Sometimes a caller wants me to give them permission to do something they would like to do, but have misgivings about. In such cases I make this explicit to them. The caller may not see their other options as being at all viable, and merely wants confirmation that there is only one course of action open to them. In this situation I think it is permissible to gently suggest alternatives.

But beware: when you make suggestions, this encourages the caller to play the "Yes, but ..." game. This is a frustrating diversion that exhausts the counsellor's resources long before the caller runs out of reasons for why things won't work for them. With no beneficial effect. All it does is confirm the caller's view that they cannot remedy their situation, since even a trained helper can't 'help' them.

One man complained he had been lonely all his life. When I suggested he try clubs and societies, he answered, "Been there, done that in 1958." He had done all kinds of things to meet girls, but nothing helped. Even at 'Parents Without Partners', with, as he put it, "hundreds of widows there", he couldn't find a woman. It seemed to me that as a counsellor, I needed to respect his inability or inner disinclination to form a relationship.

Then there was the elderly caller who was too bashful to tell a male friend how much she liked him.
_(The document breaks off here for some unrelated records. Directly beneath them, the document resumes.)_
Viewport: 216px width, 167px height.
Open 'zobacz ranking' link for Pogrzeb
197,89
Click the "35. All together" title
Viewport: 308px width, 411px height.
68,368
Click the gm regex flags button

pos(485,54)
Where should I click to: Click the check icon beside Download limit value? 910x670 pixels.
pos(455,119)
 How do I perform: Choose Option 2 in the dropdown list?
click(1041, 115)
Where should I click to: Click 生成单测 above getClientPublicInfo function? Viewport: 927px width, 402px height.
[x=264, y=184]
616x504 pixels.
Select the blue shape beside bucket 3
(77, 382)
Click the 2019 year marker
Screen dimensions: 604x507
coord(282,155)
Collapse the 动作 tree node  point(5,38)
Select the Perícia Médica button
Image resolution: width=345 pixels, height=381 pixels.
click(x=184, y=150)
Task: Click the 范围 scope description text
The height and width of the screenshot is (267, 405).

I tried to empathise, saying I sometimes find it hard to tell someone an uncomfortable truth. This prompted her to give me advice, saying I haven't grown to the point of being honest with people, but that there is still hope for me. My ego was hurt, but it quickly recovered. Ironically, the advice she gave me seemed amazingly like the course I thought she needed to take.

So far, I have managed to avoid quoting Rogers: "It is the client who knows what hurts, what directions to go, what problems are crucial, what experiences have been deeply buried. It began to occur to me that unless I had a need to demonstrate my own cleverness and learning, I would do better to rely upon the client for the direction of movement in the process."

After counselling for two years, these words acquire more and more meaning to me.